#### Record excerpts ####

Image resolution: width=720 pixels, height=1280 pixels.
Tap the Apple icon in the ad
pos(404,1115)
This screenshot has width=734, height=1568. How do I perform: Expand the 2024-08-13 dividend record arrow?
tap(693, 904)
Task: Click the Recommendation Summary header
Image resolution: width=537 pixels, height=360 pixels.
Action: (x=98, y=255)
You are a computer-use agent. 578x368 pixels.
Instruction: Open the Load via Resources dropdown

####
#### Record excerpts ####

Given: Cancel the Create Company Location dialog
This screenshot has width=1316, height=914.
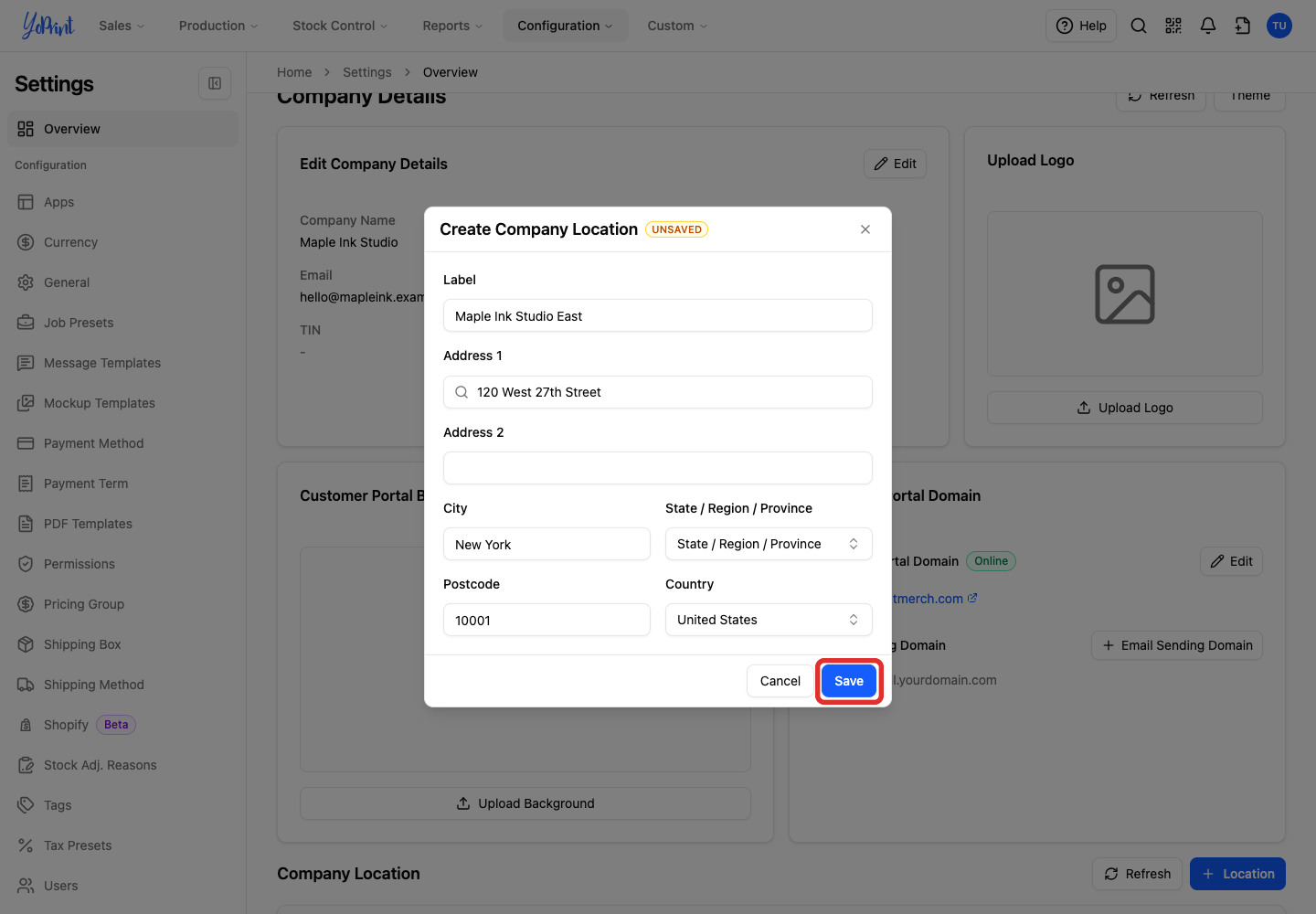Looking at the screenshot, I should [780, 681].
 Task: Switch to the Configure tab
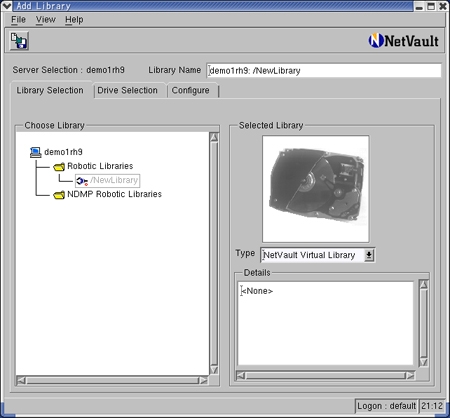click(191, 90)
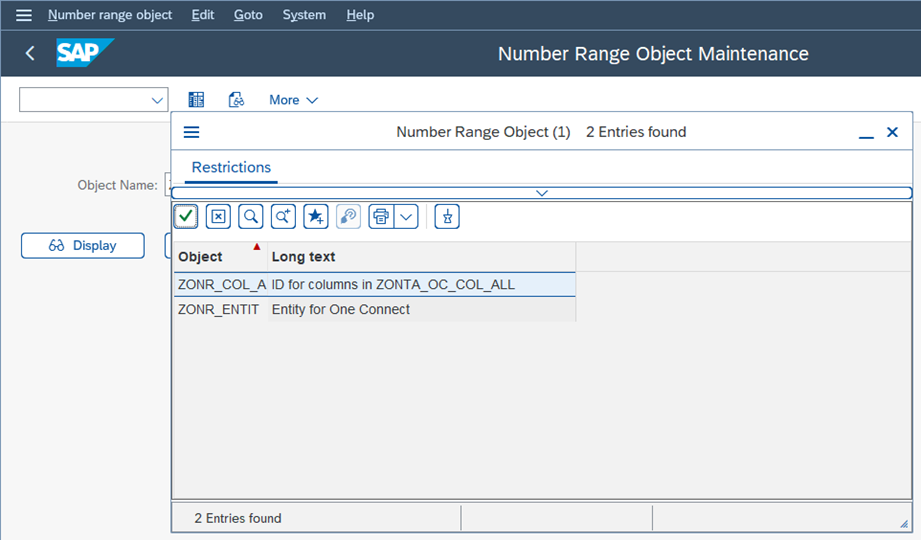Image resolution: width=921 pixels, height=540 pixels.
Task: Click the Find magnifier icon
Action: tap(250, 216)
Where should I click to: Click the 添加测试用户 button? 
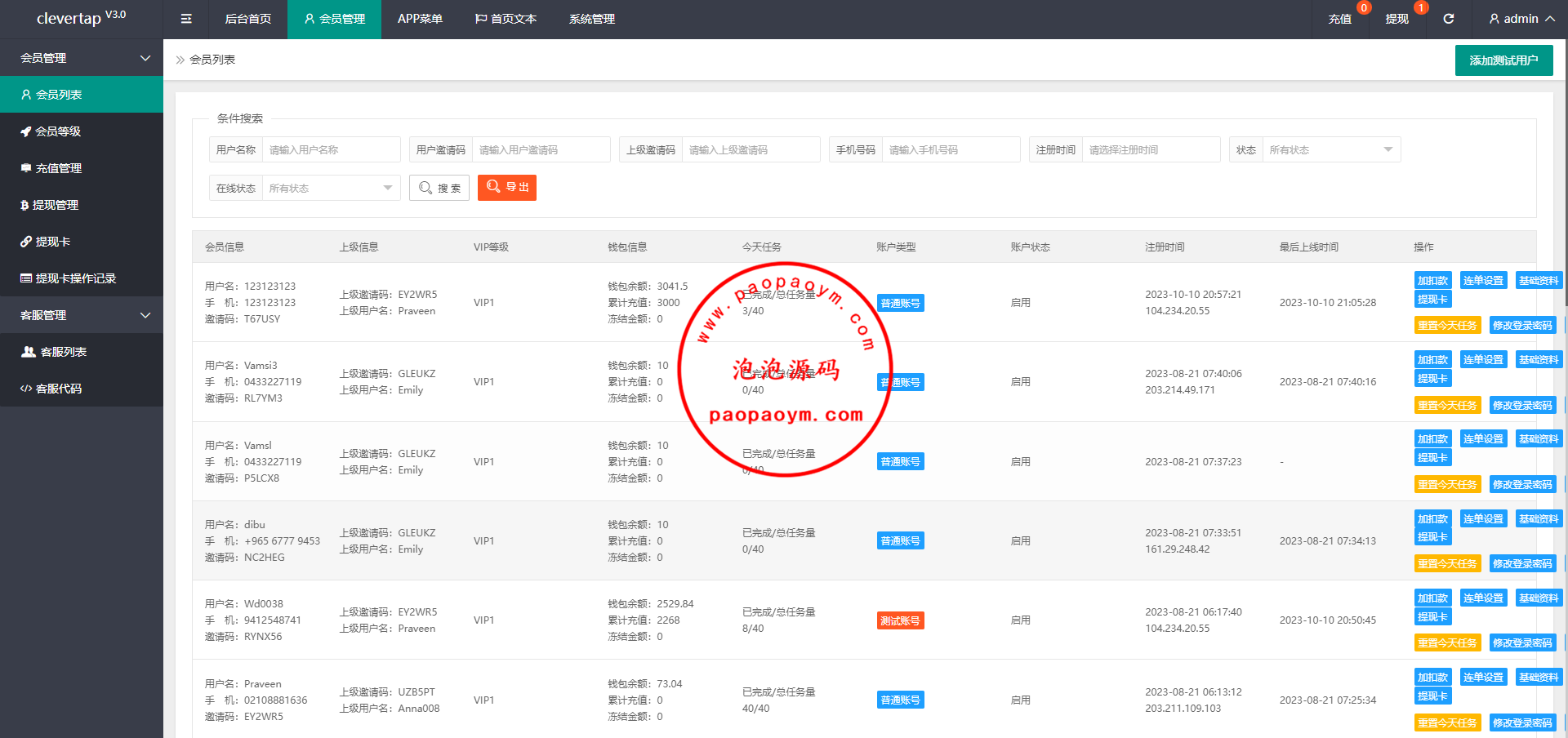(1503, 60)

####
#### Record excerpts ####

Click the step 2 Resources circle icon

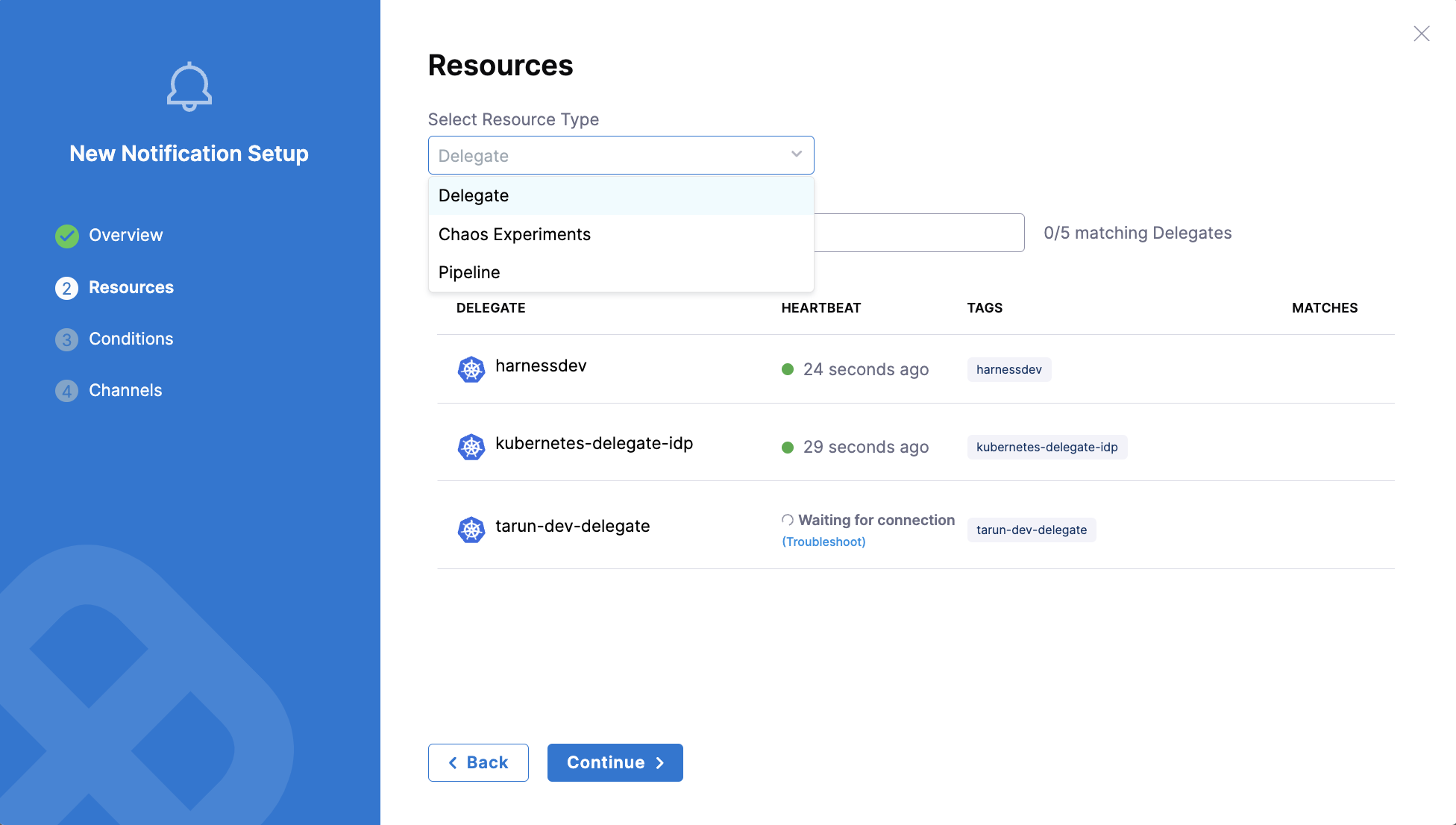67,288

####

From the entries above, restate word for word the lines from the line containing "Task: Click the Recommendation Summary header" to the line containing "Instruction: Open the", both ends included, and nothing more.

= Response =
Task: Click the Recommendation Summary header
Image resolution: width=537 pixels, height=360 pixels.
Action: (x=98, y=255)
You are a computer-use agent. 578x368 pixels.
Instruction: Open the Load via Resources dropdown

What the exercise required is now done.